PASSAGE SHOWN:

There are some statistics beyond sample techniques, especially here in the former Soviet Union. Most of Rosstat activities are, say, accounting, e.g., count of all births and all deaths, than doing rates and other interesting conclusions from this computing. It is closer to initial (German) statistics than to British (modern|Galton?) tradition.
Great point. Statistics is many things to many people in many places.
I never received misconceptions 2-6 in my stats class as the professor always let us know how this stuff functions in the real world (that is what statistics is meant to be about). I do have a major problem with your first “misconception.” What do you mean statistics isn’t like “real” maths because it is not about the calculations but about discovering new knowledge? What is your conception of real mathematics? Have you ever even taken a mathematics course outside of statistics? All of mathematics is about gaining new knowledge, about solving problems and sometimes even how those problems are solved. Frankly I’m no fan of statistics, there are times when statistics is used in a fascinating way to solve a real world problem (Watson likely used some fancy statistical methods for example) but I for one am a much bigger fan of the mathematics behind statistics. And no I’m not talking about grinding through 95% confidence intervals or running your finger across numbers in a gaussian distribution, I am talking about the deep mathematical analyses, such as measure theory, that justifies probability theory and statistics. It is a fascinating topic and you shouldn’t turn your nose at it because it’s “mathematics” whatever you may thing that is.

SET OF TASKS:
1 – Reproduce the statistics discussion between "There are some" and "in many places.", inclusive.
2 – In the statistics discussion, which deep mathematical analysis does one commenter name as justifying probability theory and statistics?
The lines after this have no connection to the statistics discussion.

DATA SECTION:
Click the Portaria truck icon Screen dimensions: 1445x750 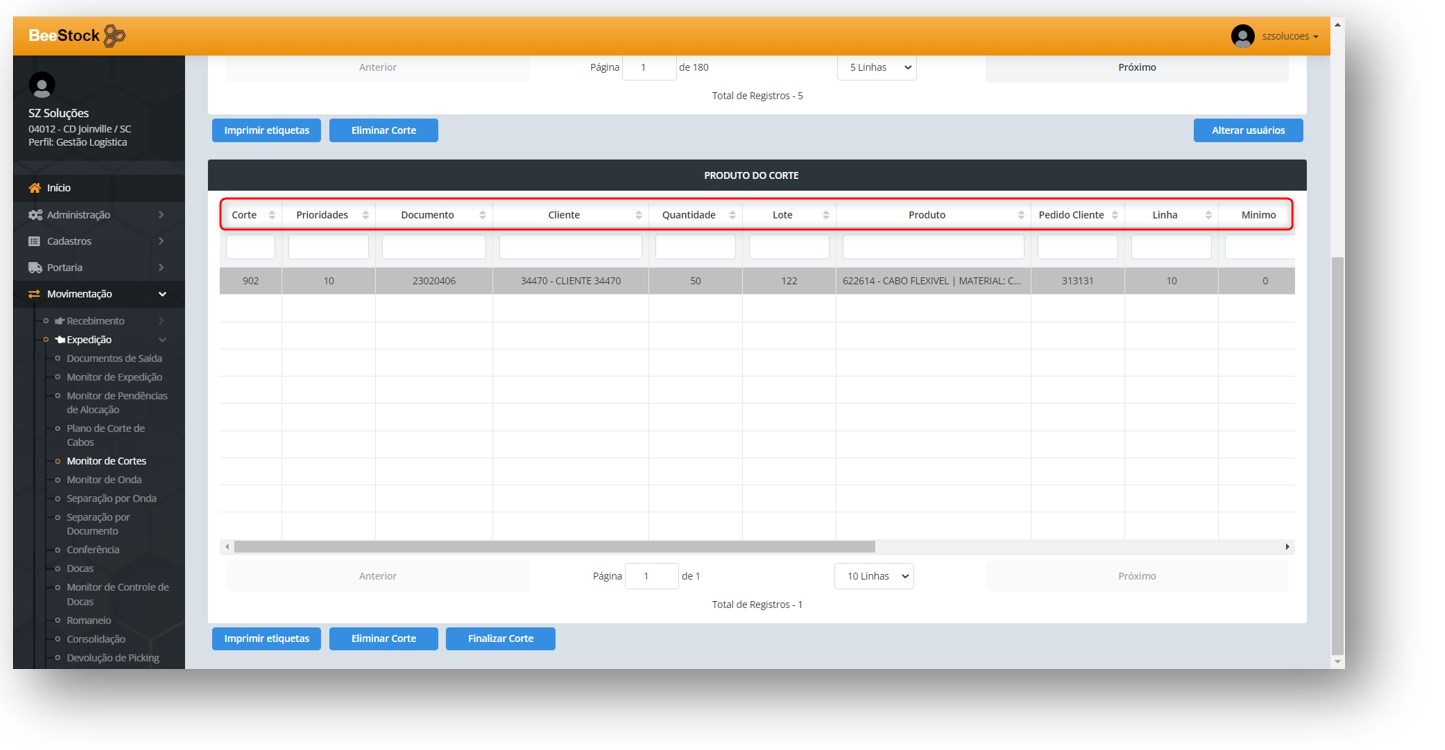coord(35,268)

TASK-BY-TASK ANSWERS:
1 –
There are some statistics beyond sample techniques, especially here in the former Soviet Union. Most of Rosstat activities are, say, accounting, e.g., count of all births and all deaths, than doing rates and other interesting conclusions from this computing. It is closer to initial (German) statistics than to British (modern|Galton?) tradition.
Great point. Statistics is many things to many people in many places.

2 – Measure theory.